### [GIVEN DATA]
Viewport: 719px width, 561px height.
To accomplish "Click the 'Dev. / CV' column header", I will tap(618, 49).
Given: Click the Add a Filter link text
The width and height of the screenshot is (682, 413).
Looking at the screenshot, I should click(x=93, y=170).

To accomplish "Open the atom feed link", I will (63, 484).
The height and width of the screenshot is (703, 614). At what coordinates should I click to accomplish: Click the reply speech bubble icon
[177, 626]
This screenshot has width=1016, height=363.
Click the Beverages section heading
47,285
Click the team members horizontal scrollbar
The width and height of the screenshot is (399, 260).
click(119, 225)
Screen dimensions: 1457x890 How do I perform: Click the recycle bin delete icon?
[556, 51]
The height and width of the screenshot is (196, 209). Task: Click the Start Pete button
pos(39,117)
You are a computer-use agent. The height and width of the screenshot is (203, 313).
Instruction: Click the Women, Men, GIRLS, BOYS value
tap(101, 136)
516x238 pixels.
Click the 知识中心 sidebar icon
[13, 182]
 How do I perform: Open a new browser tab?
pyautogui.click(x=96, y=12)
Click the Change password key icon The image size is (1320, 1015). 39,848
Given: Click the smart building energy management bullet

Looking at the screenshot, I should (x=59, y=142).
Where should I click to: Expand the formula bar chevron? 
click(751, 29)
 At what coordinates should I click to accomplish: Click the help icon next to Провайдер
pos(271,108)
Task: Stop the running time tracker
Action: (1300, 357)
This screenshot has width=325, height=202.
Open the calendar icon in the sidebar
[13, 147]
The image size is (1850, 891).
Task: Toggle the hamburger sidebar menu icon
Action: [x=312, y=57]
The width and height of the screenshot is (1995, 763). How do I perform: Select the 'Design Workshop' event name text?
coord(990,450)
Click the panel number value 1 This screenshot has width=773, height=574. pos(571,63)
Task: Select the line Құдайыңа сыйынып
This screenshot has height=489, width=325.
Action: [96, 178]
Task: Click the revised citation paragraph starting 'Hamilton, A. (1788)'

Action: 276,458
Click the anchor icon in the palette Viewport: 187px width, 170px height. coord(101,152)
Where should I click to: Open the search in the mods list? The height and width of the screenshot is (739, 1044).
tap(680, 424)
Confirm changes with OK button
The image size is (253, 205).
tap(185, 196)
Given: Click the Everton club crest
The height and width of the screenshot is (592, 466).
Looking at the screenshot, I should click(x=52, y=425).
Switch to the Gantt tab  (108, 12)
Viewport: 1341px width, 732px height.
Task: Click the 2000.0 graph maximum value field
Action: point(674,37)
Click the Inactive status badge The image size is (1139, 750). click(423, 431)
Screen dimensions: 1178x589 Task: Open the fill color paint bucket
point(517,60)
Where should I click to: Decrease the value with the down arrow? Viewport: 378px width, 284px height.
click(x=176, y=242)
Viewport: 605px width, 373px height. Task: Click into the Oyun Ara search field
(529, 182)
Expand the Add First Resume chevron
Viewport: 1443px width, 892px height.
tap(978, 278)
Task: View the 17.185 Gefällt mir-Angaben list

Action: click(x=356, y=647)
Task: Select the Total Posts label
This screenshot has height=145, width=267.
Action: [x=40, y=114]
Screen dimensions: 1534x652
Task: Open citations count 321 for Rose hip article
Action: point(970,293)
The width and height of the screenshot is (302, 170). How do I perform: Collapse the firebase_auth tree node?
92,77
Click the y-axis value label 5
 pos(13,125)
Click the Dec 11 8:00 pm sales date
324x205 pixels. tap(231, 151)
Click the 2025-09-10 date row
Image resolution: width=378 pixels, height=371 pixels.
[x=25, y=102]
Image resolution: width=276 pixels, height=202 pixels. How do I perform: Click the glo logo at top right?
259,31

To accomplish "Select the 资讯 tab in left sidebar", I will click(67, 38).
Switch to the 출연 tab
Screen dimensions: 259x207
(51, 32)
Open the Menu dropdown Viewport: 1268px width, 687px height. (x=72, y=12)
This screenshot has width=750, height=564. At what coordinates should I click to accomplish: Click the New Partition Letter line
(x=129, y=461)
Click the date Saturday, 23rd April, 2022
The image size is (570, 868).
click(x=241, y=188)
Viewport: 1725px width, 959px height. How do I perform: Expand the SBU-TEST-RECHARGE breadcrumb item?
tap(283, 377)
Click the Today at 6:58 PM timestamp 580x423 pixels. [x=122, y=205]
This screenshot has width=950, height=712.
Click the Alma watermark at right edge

### [WHAT IS NEEDED]
Return each full line of the entries that contains the word "link".

### [RESULT]
Given: Click the Add a Filter link text
To accomplish "Open the atom feed link", I will (63, 484).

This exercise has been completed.